Description of the task: Your answer must be an exact transcription of the lines from the line with "Image resolution: width=828" through the final line of the data.
── Raw data ──
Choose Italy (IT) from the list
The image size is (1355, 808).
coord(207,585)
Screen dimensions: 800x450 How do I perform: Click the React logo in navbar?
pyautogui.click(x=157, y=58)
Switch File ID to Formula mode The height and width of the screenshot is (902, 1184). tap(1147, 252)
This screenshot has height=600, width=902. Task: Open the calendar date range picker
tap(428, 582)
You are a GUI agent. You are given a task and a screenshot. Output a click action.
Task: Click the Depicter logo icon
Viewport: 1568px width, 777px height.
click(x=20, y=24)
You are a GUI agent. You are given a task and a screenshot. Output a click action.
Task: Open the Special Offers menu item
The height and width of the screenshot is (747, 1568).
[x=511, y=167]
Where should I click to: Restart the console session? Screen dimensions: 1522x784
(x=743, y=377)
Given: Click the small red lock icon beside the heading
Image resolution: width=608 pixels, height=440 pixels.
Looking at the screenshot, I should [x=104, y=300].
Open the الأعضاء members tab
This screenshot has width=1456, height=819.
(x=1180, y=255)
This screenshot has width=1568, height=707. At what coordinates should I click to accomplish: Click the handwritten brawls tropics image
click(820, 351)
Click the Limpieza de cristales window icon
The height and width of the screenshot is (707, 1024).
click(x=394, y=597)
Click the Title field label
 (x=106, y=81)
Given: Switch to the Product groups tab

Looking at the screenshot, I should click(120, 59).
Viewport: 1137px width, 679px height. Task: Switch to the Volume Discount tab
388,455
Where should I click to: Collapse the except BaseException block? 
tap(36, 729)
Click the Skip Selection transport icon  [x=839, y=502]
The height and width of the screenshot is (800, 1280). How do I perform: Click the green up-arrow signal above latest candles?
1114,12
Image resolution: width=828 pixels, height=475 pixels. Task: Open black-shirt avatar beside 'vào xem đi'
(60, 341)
───
Written answer:
Image resolution: width=828 pixels, height=475 pixels. Task: Open black-shirt avatar beside 'vào xem đi'
(60, 341)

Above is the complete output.